一種經離體(ex vivo)工程改造之T細胞或NK細胞，該T細胞或NK細胞在細胞表面共同表現兩種不同的嵌合抗原受體(CAR)單元，其中該經工程改造之T細胞或NK細胞包含受單個啟動子轉錄控制下之核苷酸序列，該核苷酸序列從5'至3'包含編碼第一嵌合抗原受體(CAR)多肽之第一聚核苷酸、編碼第二嵌合抗原受體(CAR)多肽之第二聚核苷酸及編碼安置於第一CAR多肽及第二CAR多肽之間之病毒自裂解肽之核苷酸序列，其中：(i.)該第一CAR多肽包含第一抗原識別域、第一信號肽、第一鉸鏈區、第一跨膜域、第一共刺激域及第一CD3ζ信號傳導域；及(ii.)該第二CAR多肽包含第二抗原識別域、第二信號肽、第二鉸鏈區、第二跨膜域、第二共刺激域及第二CD3ζ信號傳導域；且其中該第一抗原識別域與該第二抗原識別域不同且各結合不同標靶，其中該第一抗原識別域及第二抗原識別域之標靶不分先後順序分別為CD19及CD20；或CD123及CD33；或BCMA(CD269)及CD19；或BCMA(CD269)及CD38；或BCMA(CD269)及CS1，其中該第一及第二共刺激域為胞內域，且其中該裂解位點係選自由以下組成之群：豬捷申病毒-1 2A(porcine teschovirus-1 2A)(P2A)、明脈扁刺蛾β四體病毒(Thoseaasigna virus)2A(T2A)、馬鼻炎A病毒(ERAV)2A(E2A)及FMDV 2A(F2A)。
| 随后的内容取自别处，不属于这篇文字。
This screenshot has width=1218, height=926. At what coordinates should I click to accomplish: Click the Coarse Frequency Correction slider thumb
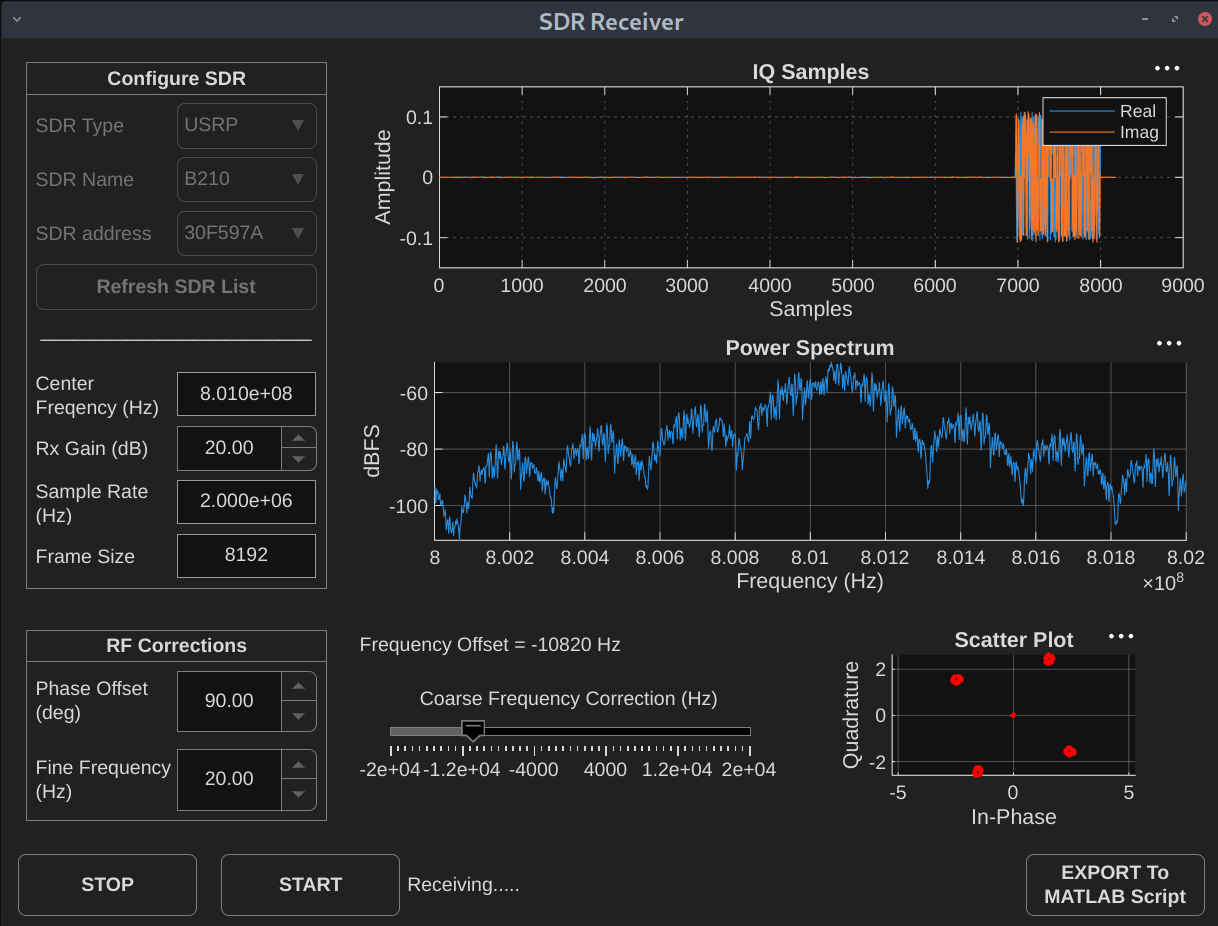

如請求項1之經離體工程改造之T細胞或NK細胞，其進一步表現強化子，其中該強化子為sushi/IL-15(IL-15/IL-15 sushi)。
一種如請求項1或2之經離體工程改造之T細胞或NK細胞之用途，其係用於製備治療慢性骨髓性白血病或急性骨髓白血病之醫藥品。
一種如請求項1或2之經離體工程改造之T細胞或NK細胞之用途，其係用於製備治療白血病、淋巴瘤或多發性骨髓瘤之醫藥品。
一種如請求項1或2之經離體工程改造之T細胞或NK細胞之用途，其係用於製備消耗與自體免疫疾相關之B細胞或漿細胞之醫藥品。